Обсуждение: Re: [GENERAL] workaround for lack of REPLACE() function
(crossposted to -hackers, should follow up on that list)
> Well, OVERLAY is defined as:
> overlay(string placing string from integer [for integer])
> and replace() is defined (by me at least) as:
> replace(inputstring, old-substr, new-substr)
OK.
> OVERLAY requires that I know the "from" position and possibly the "for"
> in advance. Other functions (such as strpos() and substr()) can be used
> to help...
Right. So you can do your example pretty easily:
thomas=# select overlay(f1 placing '' from position('/local' in f1)
thomas-# for length('/local')) from strtest;
overlay
--------------------
/usr/pgsql/data
/m1/usr/pgsql/data
And if you don't like that much typing you can do:
thomas=# create function replace(text, text, text) returns text as '
thomas'# select overlay($1 placing $3 from position($2 in $1) for
length($2));
thomas'# ' language 'sql';
CREATE FUNCTION
thomas=# select replace(f1, '/local', '') from strtest;
replace
--------------------
/usr/pgsql/data
/m1/usr/pgsql/data
> But now what happens if you wanted to replace all of the '/' characters
> with '\'?...
> You can't do this at all with overlay(), unless you want to write a
> PL/pgSQL function and loop through each string. I started out with
> exactly this, using strpos() and substr(), but I thought a C function
> was cleaner, and it is certainly faster.
OK, this is in the "can't do it what we have" category. Should we have
it accept a regular expression rather than a simple string? In either
case it should probably go into the main distro. Except that I see
"REPLACE" is mentioned as a reserved word in SQL99. But has no other
mention in my copy of the draft standard. Anyone else have an idea what
it might be used for in the standard?
The other functions look useful too, unless to_char() and varbit can be
evolved to support this functionality.
- Thomas
Thomas Lockhart wrote:> (crossposted to -hackers, should follow up on that list)
<snip>
> OK, this is in the "can't do it what we have" category. Should we have
> it accept a regular expression rather than a simple string? In either
> case it should probably go into the main distro. Except that I see
> "REPLACE" is mentioned as a reserved word in SQL99. But has no other
> mention in my copy of the draft standard. Anyone else have an idea what
> it might be used for in the standard?
Not sure, but I see what you mean. Perhaps because of Oracle pushing to
legitimize the "CREATE OR REPLACE" syntax? In any case, this works in 8i:
SQL> select replace('hello','l','x') from dual;
REPLACE('HELLO','L','X')
------------------------
hexxo
and here it is in MSSQL 7:
select replace('hello','l','x')

__DESCRIPTION OF THE TASK__.
Revise the thread's passage starting with "Обсуждение: Re: [GENERAL]" and going on through "replace(inputstring, old-substr, new-substr)", putting "sourcestring" in place of "inputstring". The material after this point comes from a different source.

__SUPPLIED MATERIAL__.
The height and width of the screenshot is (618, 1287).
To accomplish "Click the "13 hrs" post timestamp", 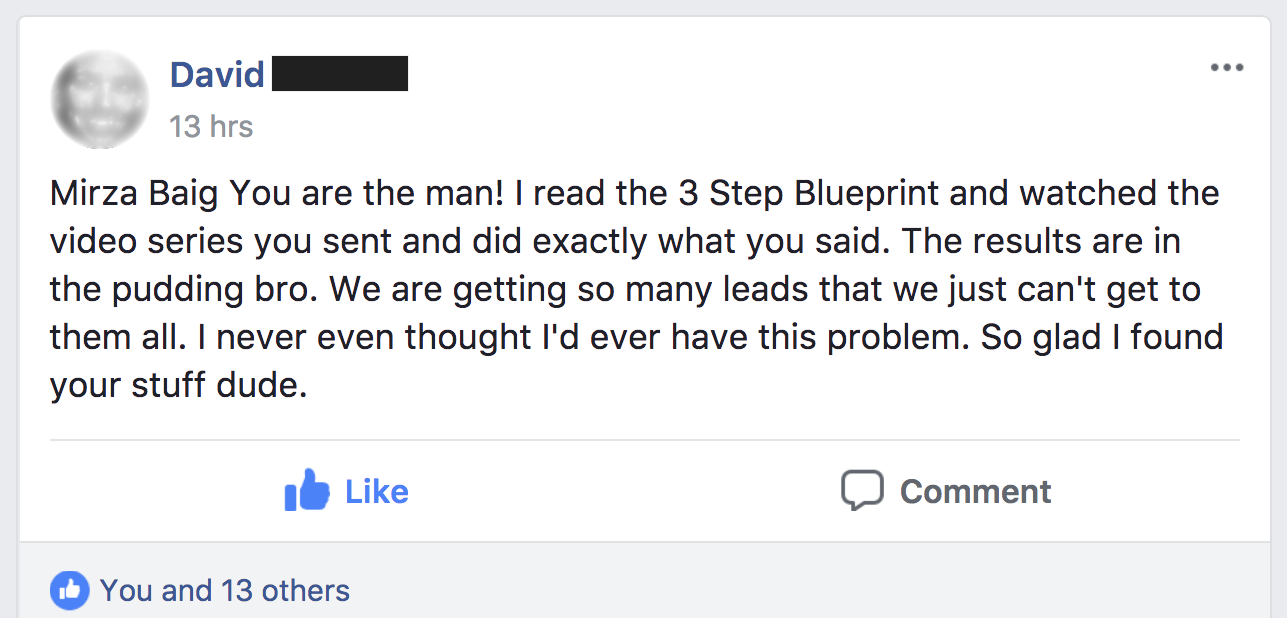I will [211, 127].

__OUTPUT BELOW__.
Обсуждение: Re: [GENERAL] workaround for lack of REPLACE() function
(crossposted to -hackers, should follow up on that list)
> Well, OVERLAY is defined as:
> overlay(string placing string from integer [for integer])
> and replace() is defined (by me at least) as:
> replace(sourcestring, old-substr, new-substr)